FPGA: smaller volume is cheaper as development/testing cycle cost is lower. ASIC: higher volume is cheaper, as once is mass manufacture the individual device cost is smaller for bulk orders.

#### 3. Discuss the key advantage of using HLS in FPGA code development.

The use of HLS as a the primary language/framework for writing FPGA is to drastically increase development time for design/testing and eliminating what would normally be the FPGA engineer bottleneck from a products development.

### 4. Describe how a test bench can be developed for testing HLS C code and the resulting RTL.

Second main file that calls some function (the is being tested), passing it set inputs, and compares the output of the function call to a set of 'golden' outputs either in a file or an array etc

Note this doesn't include timing analysis, which is done later in the design process.

# 5. Describe a situation where significant processing speed gains can be made and how you go about implementing the improvement.

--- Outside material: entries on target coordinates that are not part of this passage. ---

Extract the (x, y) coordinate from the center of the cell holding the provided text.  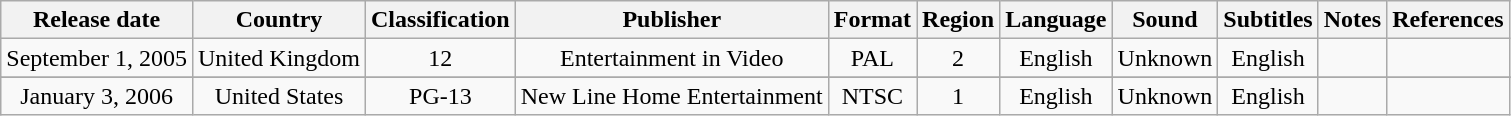
Language (1056, 20)
PAL (872, 58)
PG-13 (441, 96)
Publisher (672, 20)
Entertainment in Video (672, 58)
Sound (1165, 20)
New Line Home Entertainment (672, 96)
Country (278, 20)
Notes (1352, 20)
Format (872, 20)
12 (441, 58)
2 (958, 58)
September 1, 2005 (97, 58)
Subtitles (1268, 20)
United Kingdom (278, 58)
References (1448, 20)
Region (958, 20)
1 (958, 96)
January 3, 2006 (97, 96)
United States (278, 96)
NTSC (872, 96)
Release date (97, 20)
Classification (441, 20)
Capture the cell that displays the provided text and extract its [x, y] central coordinate. 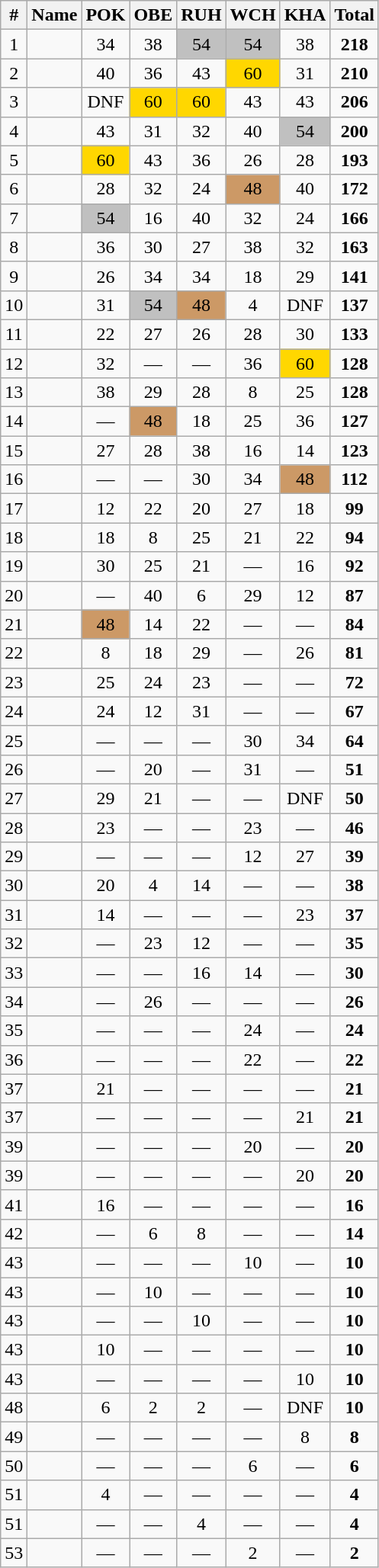
137 [355, 305]
1 [14, 44]
19 [14, 567]
94 [355, 538]
7 [14, 218]
81 [355, 654]
POK [105, 15]
OBE [153, 15]
15 [14, 451]
3 [14, 102]
KHA [305, 15]
5 [14, 160]
92 [355, 567]
133 [355, 334]
64 [355, 740]
53 [14, 1553]
49 [14, 1437]
9 [14, 276]
206 [355, 102]
67 [355, 711]
193 [355, 160]
112 [355, 480]
127 [355, 422]
166 [355, 218]
RUH [201, 15]
200 [355, 131]
41 [14, 1205]
33 [14, 973]
172 [355, 189]
87 [355, 596]
WCH [253, 15]
218 [355, 44]
Name [55, 15]
210 [355, 73]
42 [14, 1234]
141 [355, 276]
13 [14, 393]
# [14, 15]
123 [355, 451]
99 [355, 509]
11 [14, 334]
163 [355, 247]
46 [355, 827]
Total [355, 15]
84 [355, 625]
72 [355, 683]
17 [14, 509]
For the text-containing cell, return its midpoint in (x, y) coordinate format. 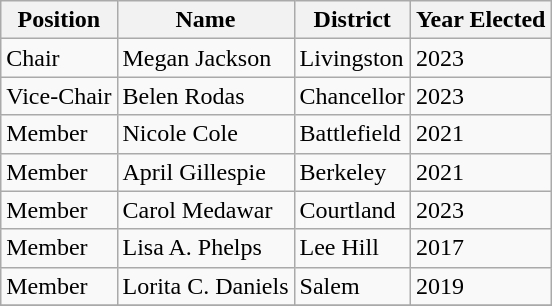
Chancellor (352, 96)
Vice-Chair (59, 96)
Name (206, 20)
Battlefield (352, 134)
Carol Medawar (206, 210)
District (352, 20)
Berkeley (352, 172)
Lee Hill (352, 248)
Salem (352, 286)
Position (59, 20)
Lorita C. Daniels (206, 286)
Lisa A. Phelps (206, 248)
Chair (59, 58)
Megan Jackson (206, 58)
April Gillespie (206, 172)
Belen Rodas (206, 96)
2019 (480, 286)
Year Elected (480, 20)
Courtland (352, 210)
2017 (480, 248)
Livingston (352, 58)
Nicole Cole (206, 134)
Output the [x, y] coordinate of the center of the cell containing the given text.  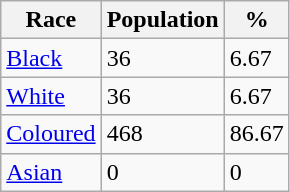
86.67 [256, 134]
Coloured [51, 134]
% [256, 20]
Race [51, 20]
Asian [51, 172]
Black [51, 58]
Population [162, 20]
468 [162, 134]
White [51, 96]
From the cell containing the given text, extract its center point as (X, Y) coordinate. 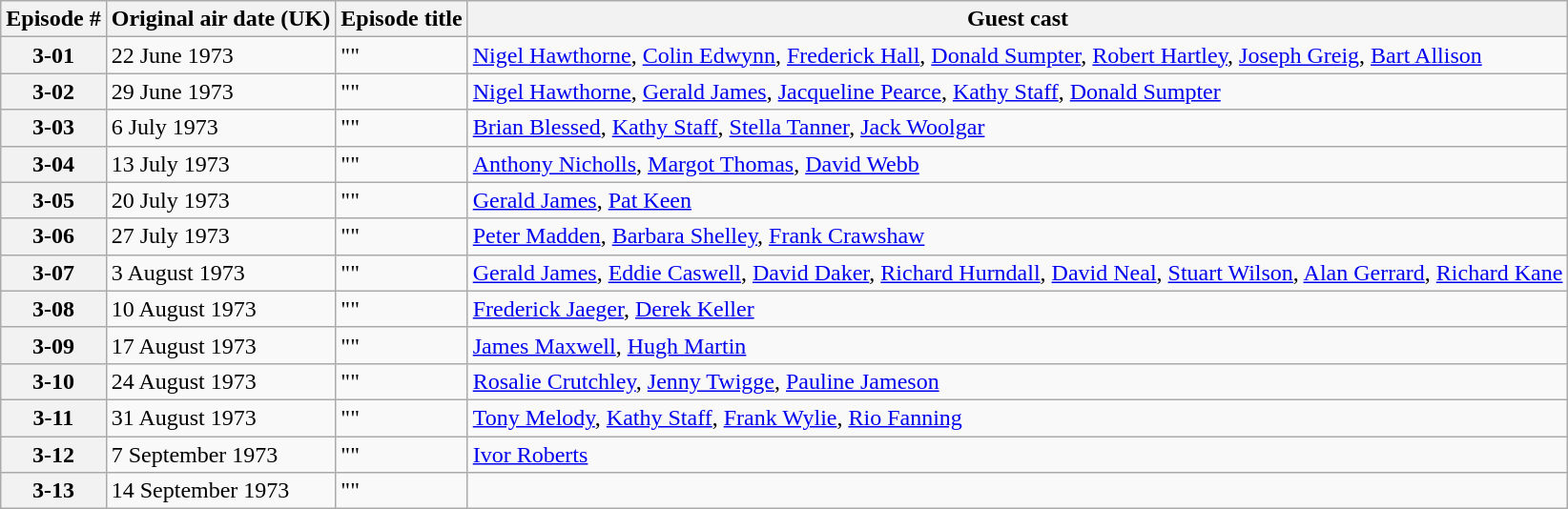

Unrolling a large sequential looping operation. Such as performing a kernel based image processing algorithm in (or close to) real-time and doing these independent operations in parallel in significantly less clock cycles.

## 6. Explain, using the terms "control, data path, scheduling and binding", how C code is converted to RTL.

The process of HLS is basically the construction and mapping of a state-machine from the the C code that is to to implemented on device.

The first stage is the Control Extraction, where the C/C++ code is analysed and the internal loops are correlated to the FSM's states to define the behaviours of the hardware. After this the operations within each of those loops are at unified into the known control states to form the data path and dataflow behaviour.

Next scheduling maps the operations in the dataflow into the clock cycles. The output/result of the scheduling I dependant on user defined constraints, i.e. clock speed etc and can result is more/less operation per clock cycle for example. Once the operations have been scheduled, binding maps these to specific IP cores and configures them in accordance to the scheduling, i.e. how many multiplications per cycle, recourse sharing etc.